_TASK TO COMPLETE_
Scanning the listing below, tally every line where the string "input" shows up, then state the count alone.

MATERIAL FOR THE TASK section start

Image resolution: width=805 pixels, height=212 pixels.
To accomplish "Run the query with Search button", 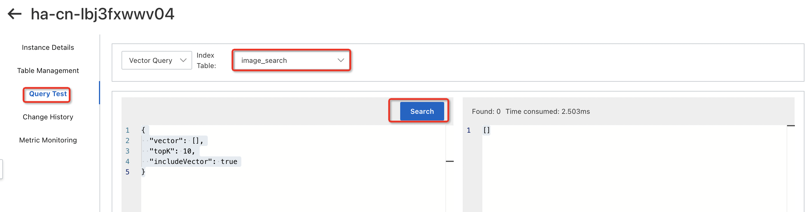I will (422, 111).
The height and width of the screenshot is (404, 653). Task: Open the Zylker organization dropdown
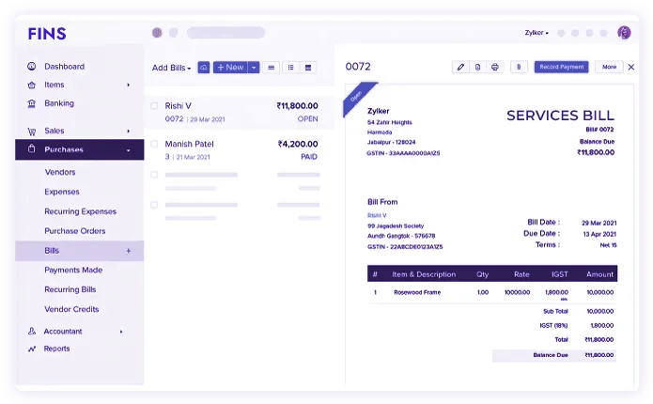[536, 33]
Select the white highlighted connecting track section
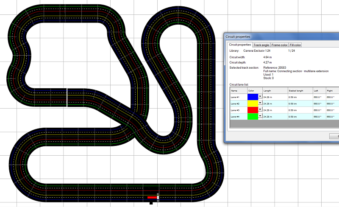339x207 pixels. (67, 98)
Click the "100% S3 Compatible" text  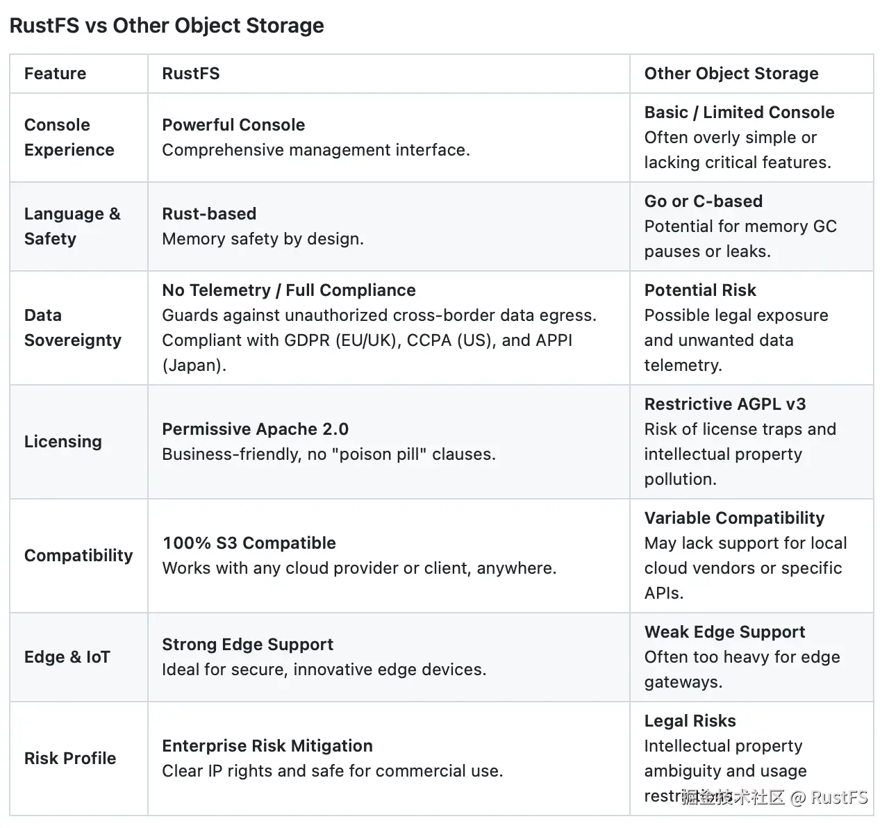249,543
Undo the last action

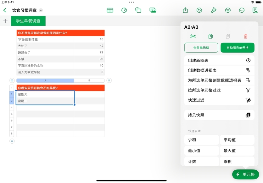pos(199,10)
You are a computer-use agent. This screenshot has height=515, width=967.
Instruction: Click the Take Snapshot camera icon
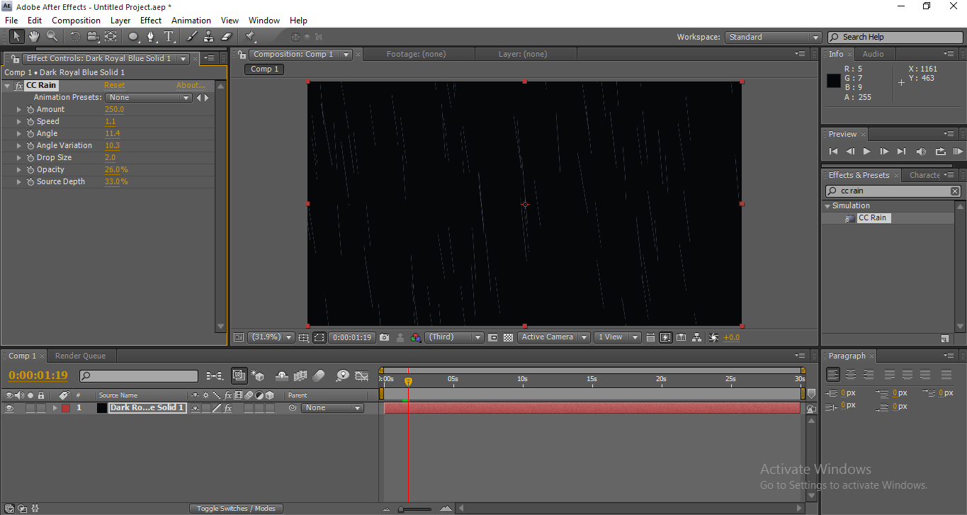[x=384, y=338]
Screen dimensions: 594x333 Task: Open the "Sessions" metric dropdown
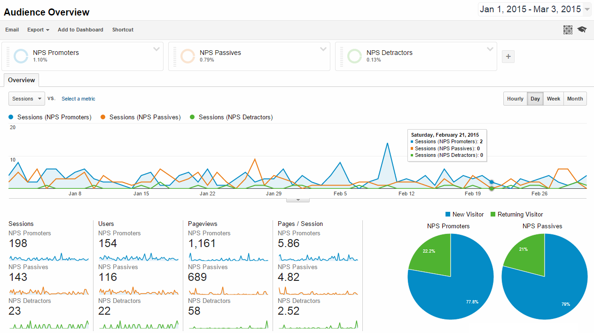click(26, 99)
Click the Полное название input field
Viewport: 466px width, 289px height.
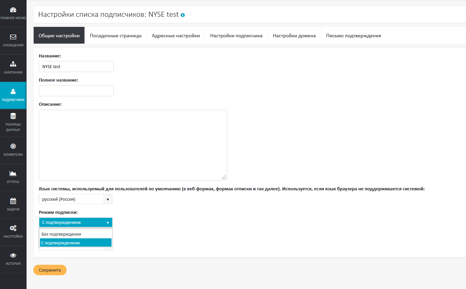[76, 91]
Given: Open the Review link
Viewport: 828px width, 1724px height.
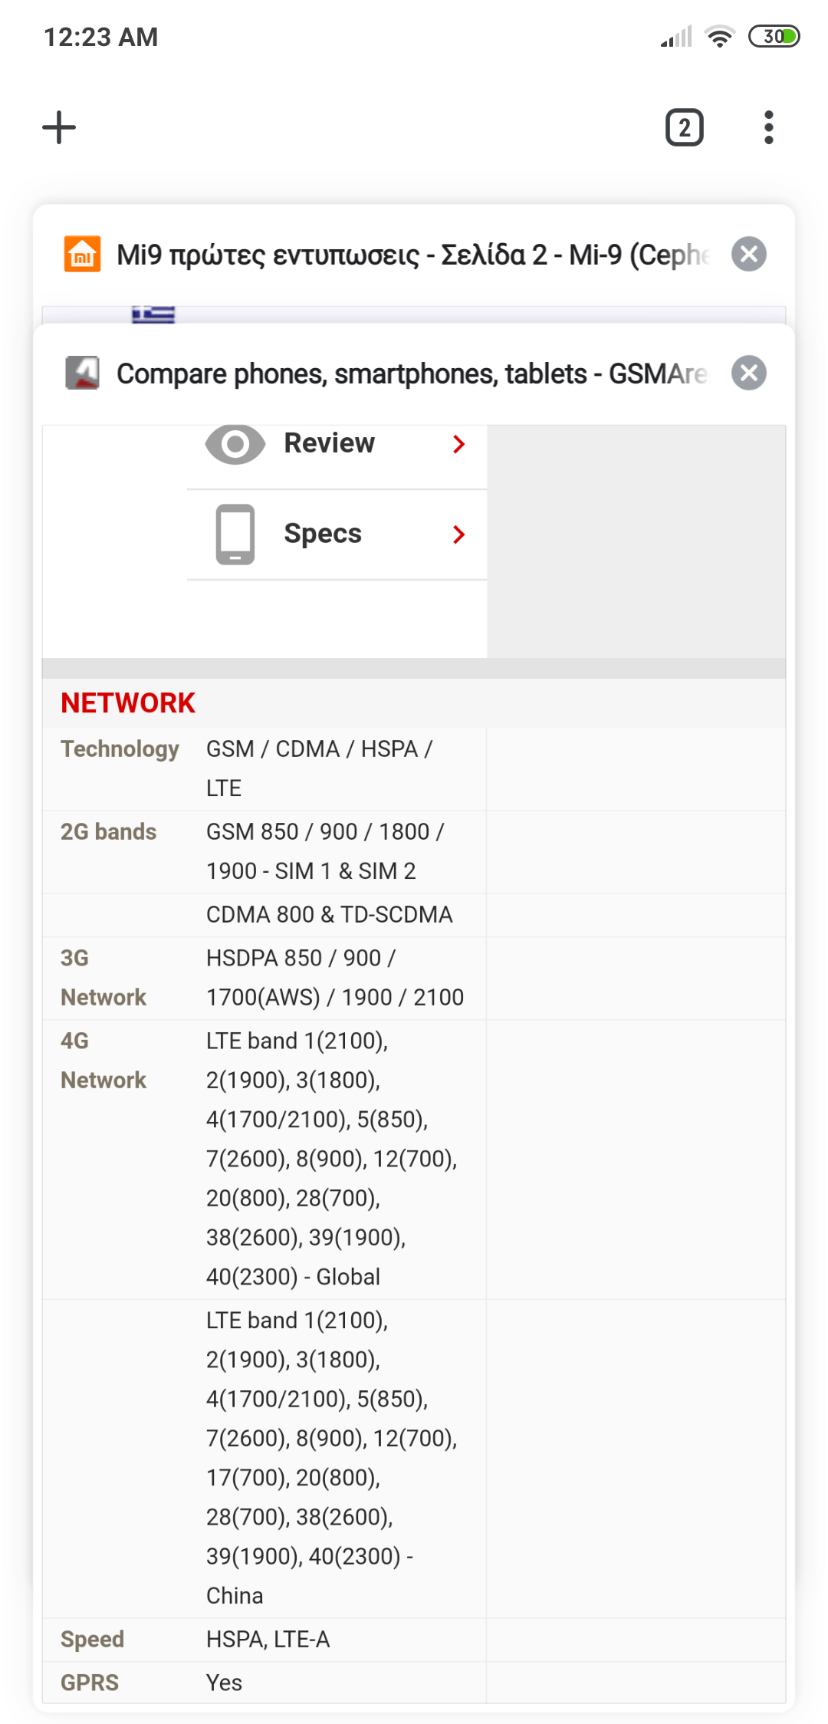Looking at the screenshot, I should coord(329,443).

MATERIAL FOR THE TASK section end
MATERIAL FOR THE TASK section start

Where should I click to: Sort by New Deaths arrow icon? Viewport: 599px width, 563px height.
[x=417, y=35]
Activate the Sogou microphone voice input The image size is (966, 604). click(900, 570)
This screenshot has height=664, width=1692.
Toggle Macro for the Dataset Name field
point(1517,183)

MATERIAL FOR THE TASK section end
MATERIAL FOR THE TASK section start

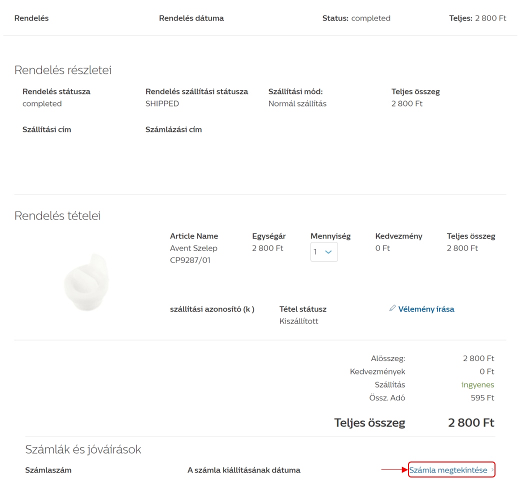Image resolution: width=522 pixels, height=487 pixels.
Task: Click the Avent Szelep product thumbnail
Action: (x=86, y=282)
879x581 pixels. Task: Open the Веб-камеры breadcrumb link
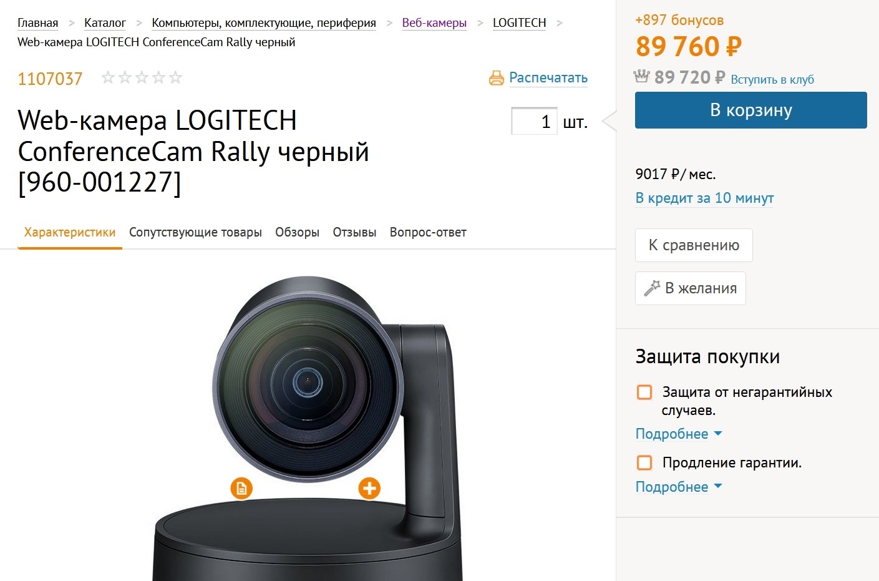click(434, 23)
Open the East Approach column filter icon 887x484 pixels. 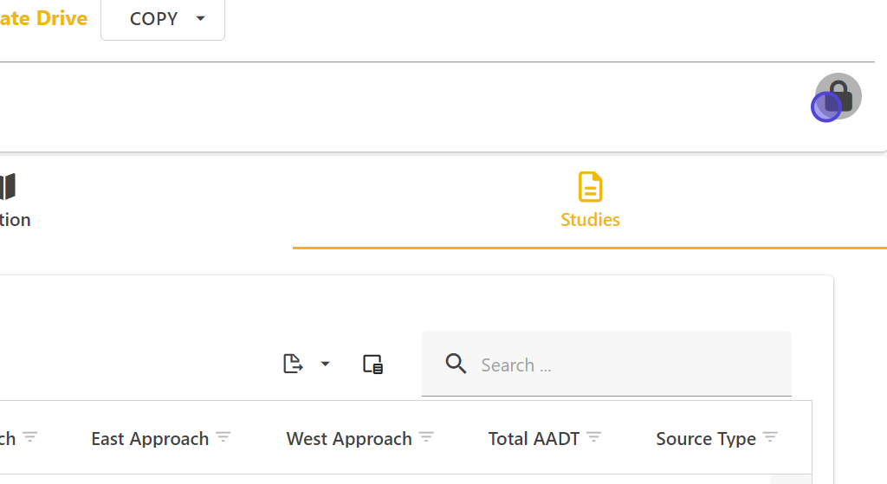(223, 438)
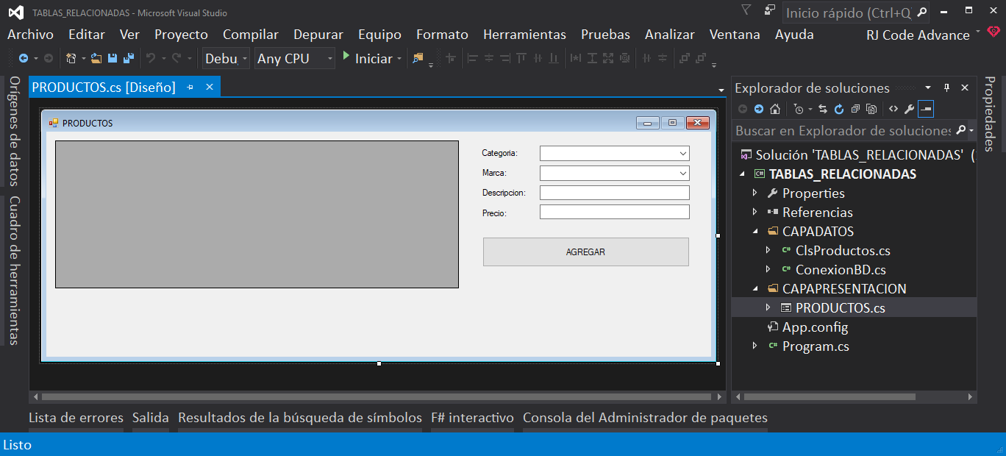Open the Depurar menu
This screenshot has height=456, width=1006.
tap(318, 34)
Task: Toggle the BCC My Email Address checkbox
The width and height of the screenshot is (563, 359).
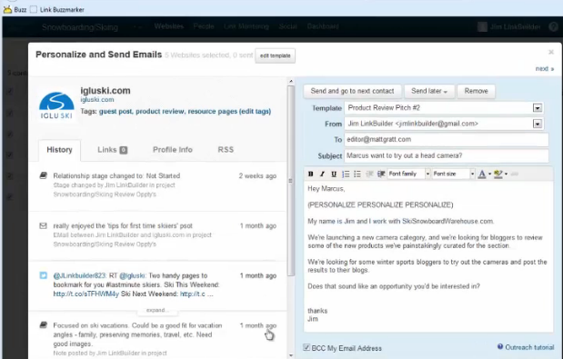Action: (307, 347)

MATERIAL FOR THE TASK section end

_EXERCISE ANSWER_
2